20.

36 31 5
                                    

  "Onunla görüşmeye devam edecek misin?"

"Hayır."

"Emin misin?"

"Evet."

"Ve sözümü dinleyecek misin?"

"Evet Arel, evet." Dediğimde bıkkın bir nefes bıraktım. "Arabaya bindiğimizden beri aynı konuyu tartışıyoruz."

"Çünkü sen, tanımadığın, tanıdığını sandığın orospu çocuklarının evine gidiyorsun Sude."

"Senin Pamir'le derdin ne? Anlat bende bileyim. Ona göre davranırım. Hiç bir şey anlatmıyorsun ve sonra benden seni anlamamı bekliyorsun? Ben ne yapabilirim!"

"Bana güvenip sözümü dinleyebilirsin mesela." Cevap vermeyip sessiz kaldığımda yola bakan gözleri bir anlık beni buldu. "Sana bir şey yapmadı değil mi?"

"Öptü." Kelime ağzımdan çıktığı anda Arel bir an arabada ki kontrolü kaybeder gibi oldu ve sarsıldık. Hızlıca kendini toparlayarak tekrar kontrolü eline aldı.

"Seni öptü öyle mi? Benim sevgilimi? O puşt öptü? Lan ben onun anasını avra-" sözünü bitirmesine izin vermeden elimle ağzını kapattım.

"Hey, sakin ol biraz kaza yapacağız aklını mı kaçırdın?!"

  "Asıl sen aklını mı kaçırdın? Böyle bir şeyi nasıl önemsiz bir konu gibi geçebilirsin?" Arel'in öfkesi gitgide artıyordu.

  "Çünkü benim için önemsiz bir konu da o yüzden Arel!" Sesimin tınısına dikkat etmemiştim bende. İkimizde alev topu gibi birbirimize püskürüyorduk. Araba ansızın bir evin önünde durduğunda emniyet kemerine yapışan bedenim anında geri koltuğuma çarpmıştı beni.

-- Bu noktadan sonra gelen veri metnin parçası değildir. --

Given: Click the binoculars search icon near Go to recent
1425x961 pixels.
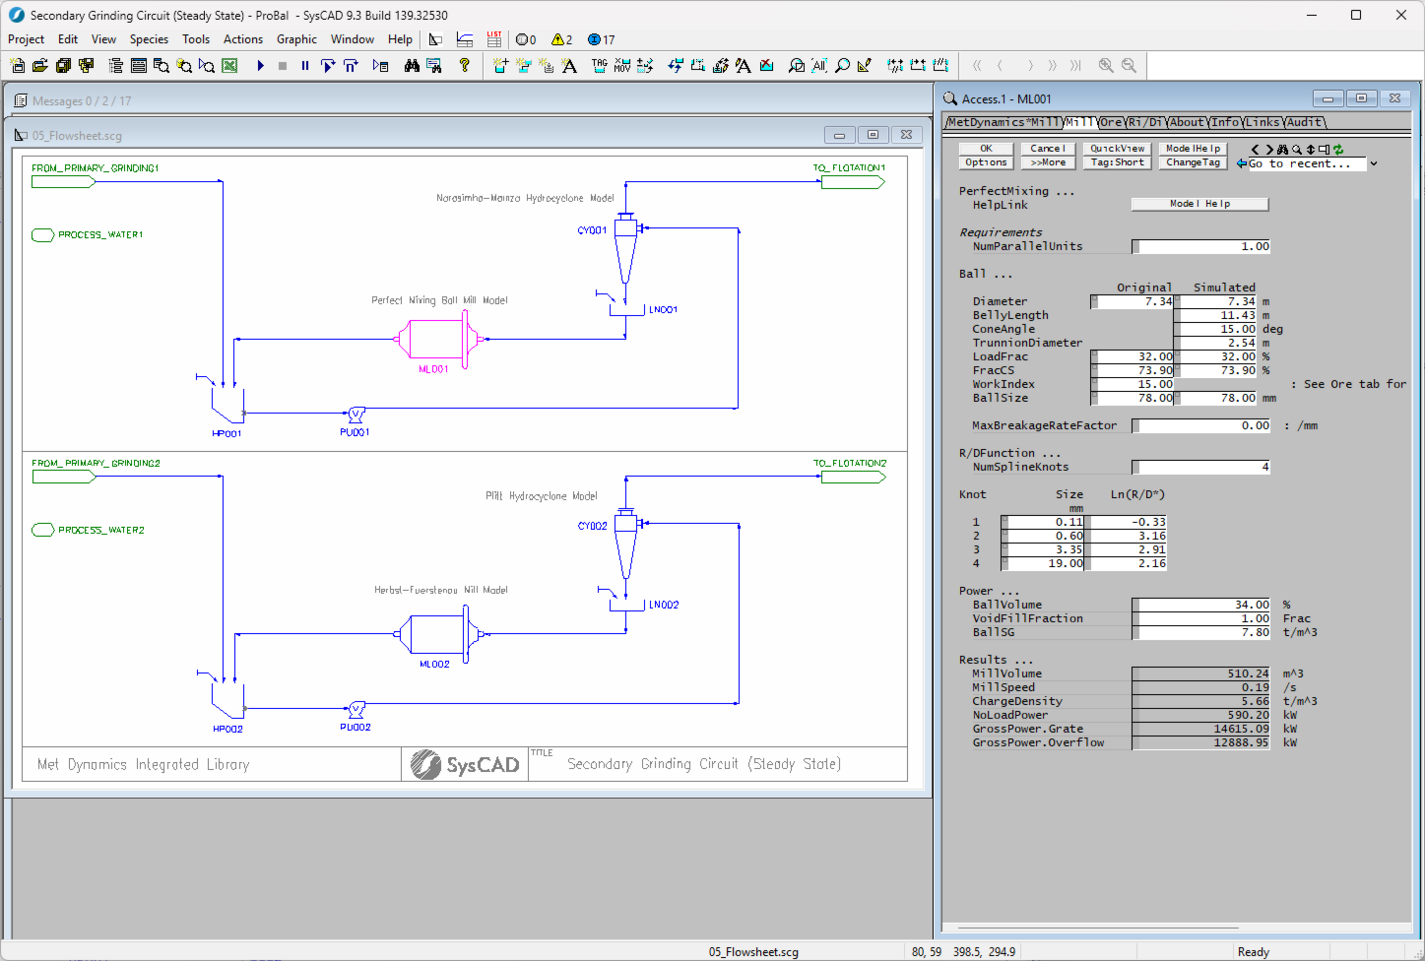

  "Benim sınırlarımı sakın zorlama." Derken sesi o kadar ürkütücü çıkmıştı ki yerime sinmek istedim. Daha fazla konuşmadım ve emniyet kemerimi çözdüm. Tam inmek için arabanın koluna yöneldiğimde "Anladın mı?" Sesini duydum. Cevap vermeden inmeyi düşünüp bu düşüncemi gerçekleştirmek üzere açtığım araba kapısı aynı anda bir güç tarafından sertçe kapatıldı ve önümden arabanın koluna uzanan Arel'in koluna baktım.

  "Anladın mı dedim!" Sesinin şiddetinin farkında değildi sanırım? Pamir'le görüşmemi, onunla vakit geçirmemi, onunla arkadaş olmamı neden bu kadar istemiyordu? Cevabını alamadığım her dakika içimde ki merak bir zehir gibi büyüyordu. Öpüşme konusunda haklıydı. O yüzden diyecek pek bir şeyim yoktu.

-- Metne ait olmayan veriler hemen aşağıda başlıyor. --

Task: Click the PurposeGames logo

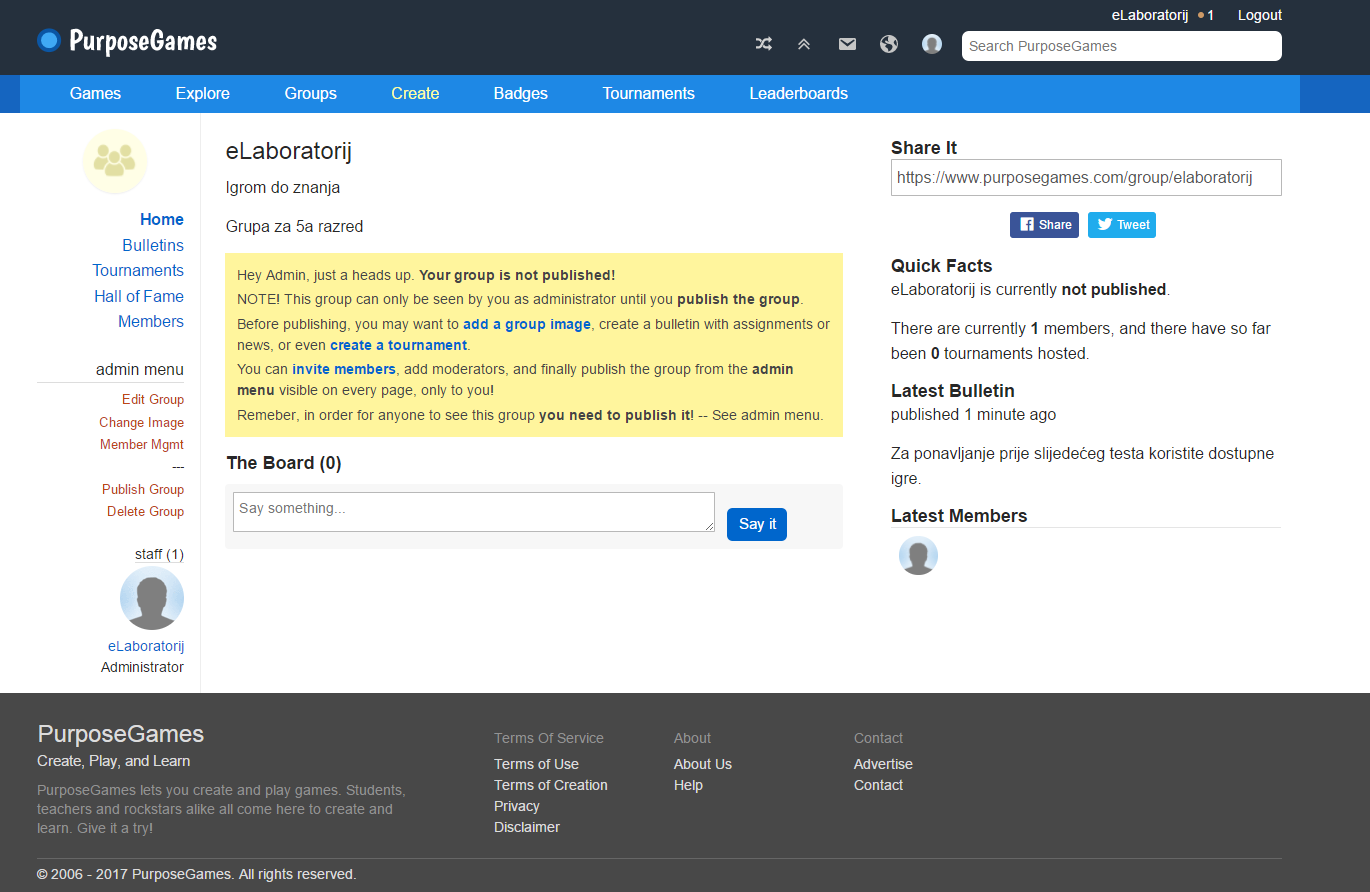Action: pos(127,41)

  "Bak, eğer onun iyi birisi olduğunu bilseydim ya da inansaydım, arkadaşı olarak istediğin kadar yanında kal ama Pamir... Olmaz Sude, anlıyor musun? Pamir senin ne etrafında ya da yanında olamaz bu söz konusu bile değil." Uzunca Arel'in gözlerine baktıktan sonra başımı sadece olumlu anlamda sallayarak arabadan indim ve önünde durduğumuz müstakil eve baktım. 

  Arel'de ardımdan inmişti ve bana bakarak "Bayanlar önden." Dedi sanki aramızda az önce öyle bir konuşmak olmamış ve biz iki normal sevgili gibiydik hâlâ.

  "Burası senin mi?"

  "Hayır."

  "O zaman neden geldik?"

  "Çünkü-" Dediğinde aklıma gelenle kaşlarım şaşkınlıkla kalktı.

  "Başkasının evine mi giricez habersiz?" Çünkü hiç bir ışık yanmıyordu. Ve bu düşünce en mantıklısı gelmişti aklıma.

  "Aslında pekte başkasının evi sayılmaz." Derken arka cebinden çıkardığı anahtarı elime bıraktı. "Burası senin evin."

"Bu nasıl?" Beynimde mantıklı cevap aramaya çalışan çanlar gümbürderken Arel çoktan anahtarı elime vermiş ve açmamı işaret edercesine bana bakıyordu. "Böyle bir şeyi kabul edeceğimi düşünmedin herhalde? Hem birdenbire bu evde nereden çıktı?"